— DATA RECORDS —

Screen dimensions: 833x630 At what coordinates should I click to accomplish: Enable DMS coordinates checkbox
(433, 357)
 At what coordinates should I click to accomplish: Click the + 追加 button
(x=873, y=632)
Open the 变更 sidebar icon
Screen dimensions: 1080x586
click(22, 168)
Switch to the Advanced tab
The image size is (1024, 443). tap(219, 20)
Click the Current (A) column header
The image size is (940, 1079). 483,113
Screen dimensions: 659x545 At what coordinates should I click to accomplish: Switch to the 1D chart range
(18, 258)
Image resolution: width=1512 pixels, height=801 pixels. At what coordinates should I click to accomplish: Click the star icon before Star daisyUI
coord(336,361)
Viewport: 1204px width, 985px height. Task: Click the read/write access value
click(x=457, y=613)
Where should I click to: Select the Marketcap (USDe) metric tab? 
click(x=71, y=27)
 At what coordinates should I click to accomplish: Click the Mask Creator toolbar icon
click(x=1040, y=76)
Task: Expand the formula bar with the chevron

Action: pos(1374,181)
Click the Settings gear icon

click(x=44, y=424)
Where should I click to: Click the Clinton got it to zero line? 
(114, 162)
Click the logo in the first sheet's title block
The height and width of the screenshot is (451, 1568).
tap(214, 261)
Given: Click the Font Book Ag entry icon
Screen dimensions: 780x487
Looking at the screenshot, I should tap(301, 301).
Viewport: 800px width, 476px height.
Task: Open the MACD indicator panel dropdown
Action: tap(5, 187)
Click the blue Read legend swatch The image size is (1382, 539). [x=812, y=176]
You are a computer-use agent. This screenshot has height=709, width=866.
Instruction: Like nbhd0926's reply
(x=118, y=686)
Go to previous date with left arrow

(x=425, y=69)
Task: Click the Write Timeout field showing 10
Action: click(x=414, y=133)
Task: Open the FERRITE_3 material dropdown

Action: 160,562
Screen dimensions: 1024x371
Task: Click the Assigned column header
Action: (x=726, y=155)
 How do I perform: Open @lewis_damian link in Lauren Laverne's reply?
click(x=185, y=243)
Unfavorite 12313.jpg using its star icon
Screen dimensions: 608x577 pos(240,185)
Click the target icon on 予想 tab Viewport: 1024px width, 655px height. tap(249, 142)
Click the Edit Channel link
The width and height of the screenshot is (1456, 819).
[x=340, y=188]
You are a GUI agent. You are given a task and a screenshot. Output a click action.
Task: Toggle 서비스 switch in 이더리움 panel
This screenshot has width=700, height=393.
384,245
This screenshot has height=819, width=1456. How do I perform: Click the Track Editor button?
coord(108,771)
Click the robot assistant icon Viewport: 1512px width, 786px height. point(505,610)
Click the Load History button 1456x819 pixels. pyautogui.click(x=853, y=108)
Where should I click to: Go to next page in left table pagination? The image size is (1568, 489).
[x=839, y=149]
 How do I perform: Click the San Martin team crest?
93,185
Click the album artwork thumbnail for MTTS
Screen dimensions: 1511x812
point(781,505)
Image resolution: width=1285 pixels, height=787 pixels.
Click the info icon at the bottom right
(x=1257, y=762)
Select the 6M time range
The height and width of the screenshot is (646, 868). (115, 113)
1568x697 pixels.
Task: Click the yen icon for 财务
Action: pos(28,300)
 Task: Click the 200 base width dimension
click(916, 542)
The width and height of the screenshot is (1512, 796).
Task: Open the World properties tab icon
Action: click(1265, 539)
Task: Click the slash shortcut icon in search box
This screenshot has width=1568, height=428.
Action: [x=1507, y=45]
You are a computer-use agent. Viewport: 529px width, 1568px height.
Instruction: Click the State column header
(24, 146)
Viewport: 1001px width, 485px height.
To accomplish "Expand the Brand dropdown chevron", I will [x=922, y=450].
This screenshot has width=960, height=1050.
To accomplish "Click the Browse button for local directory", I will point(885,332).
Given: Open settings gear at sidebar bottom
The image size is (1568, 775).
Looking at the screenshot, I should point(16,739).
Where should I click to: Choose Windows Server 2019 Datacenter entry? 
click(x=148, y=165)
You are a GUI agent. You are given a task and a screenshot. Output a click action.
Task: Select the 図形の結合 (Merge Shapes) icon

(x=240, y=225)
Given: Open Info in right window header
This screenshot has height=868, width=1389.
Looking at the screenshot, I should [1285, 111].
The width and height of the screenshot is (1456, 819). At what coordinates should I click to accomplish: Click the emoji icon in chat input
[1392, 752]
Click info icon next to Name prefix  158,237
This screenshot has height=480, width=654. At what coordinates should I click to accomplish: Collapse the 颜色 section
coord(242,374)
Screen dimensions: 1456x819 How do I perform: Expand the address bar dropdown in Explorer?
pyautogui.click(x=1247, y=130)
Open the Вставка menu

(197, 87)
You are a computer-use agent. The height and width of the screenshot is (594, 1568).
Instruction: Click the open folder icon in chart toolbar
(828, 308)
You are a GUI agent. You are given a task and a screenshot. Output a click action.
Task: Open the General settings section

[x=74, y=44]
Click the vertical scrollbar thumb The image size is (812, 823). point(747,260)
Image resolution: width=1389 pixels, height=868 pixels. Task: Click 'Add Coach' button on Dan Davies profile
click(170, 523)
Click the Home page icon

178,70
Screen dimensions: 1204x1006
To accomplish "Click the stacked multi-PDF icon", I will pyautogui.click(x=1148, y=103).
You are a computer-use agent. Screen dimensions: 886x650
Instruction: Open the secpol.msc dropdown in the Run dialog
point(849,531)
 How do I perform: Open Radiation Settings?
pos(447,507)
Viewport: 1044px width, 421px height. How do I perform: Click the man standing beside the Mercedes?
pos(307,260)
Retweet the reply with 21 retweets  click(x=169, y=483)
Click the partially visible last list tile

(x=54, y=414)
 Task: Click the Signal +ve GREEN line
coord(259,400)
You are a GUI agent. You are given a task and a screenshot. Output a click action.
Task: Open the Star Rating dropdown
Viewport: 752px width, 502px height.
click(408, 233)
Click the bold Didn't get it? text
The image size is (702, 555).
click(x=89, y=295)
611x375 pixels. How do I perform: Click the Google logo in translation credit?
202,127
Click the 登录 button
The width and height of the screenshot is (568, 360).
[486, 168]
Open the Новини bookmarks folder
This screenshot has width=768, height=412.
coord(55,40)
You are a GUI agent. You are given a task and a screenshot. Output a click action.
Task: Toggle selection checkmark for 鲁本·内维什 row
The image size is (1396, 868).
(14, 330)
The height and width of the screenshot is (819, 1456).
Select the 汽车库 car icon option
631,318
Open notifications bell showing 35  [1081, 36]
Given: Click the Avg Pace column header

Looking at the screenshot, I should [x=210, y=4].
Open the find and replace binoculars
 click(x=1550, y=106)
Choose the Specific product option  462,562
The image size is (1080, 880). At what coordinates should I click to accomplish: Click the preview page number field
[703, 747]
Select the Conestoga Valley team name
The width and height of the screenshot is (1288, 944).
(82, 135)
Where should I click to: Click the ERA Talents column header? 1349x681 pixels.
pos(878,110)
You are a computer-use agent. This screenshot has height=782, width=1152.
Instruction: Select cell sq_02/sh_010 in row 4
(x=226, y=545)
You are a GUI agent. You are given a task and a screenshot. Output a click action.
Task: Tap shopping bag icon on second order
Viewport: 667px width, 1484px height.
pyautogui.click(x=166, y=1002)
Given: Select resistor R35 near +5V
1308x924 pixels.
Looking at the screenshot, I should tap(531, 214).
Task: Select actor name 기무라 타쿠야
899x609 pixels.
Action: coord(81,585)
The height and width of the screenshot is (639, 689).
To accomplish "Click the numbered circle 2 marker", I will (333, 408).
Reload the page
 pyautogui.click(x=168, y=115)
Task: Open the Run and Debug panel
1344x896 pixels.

— BRIEF —
Copy the stretch of items from the line containing "Where should I click to: Click the ERA" through the line containing "pyautogui.click(x=166, y=1002)" word for word.

— SOLVED EXERCISE —
Where should I click to: Click the ERA Talents column header? 1349x681 pixels.
pos(878,110)
You are a computer-use agent. This screenshot has height=782, width=1152.
Instruction: Select cell sq_02/sh_010 in row 4
(x=226, y=545)
You are a GUI agent. You are given a task and a screenshot. Output a click action.
Task: Tap shopping bag icon on second order
Viewport: 667px width, 1484px height.
pyautogui.click(x=166, y=1002)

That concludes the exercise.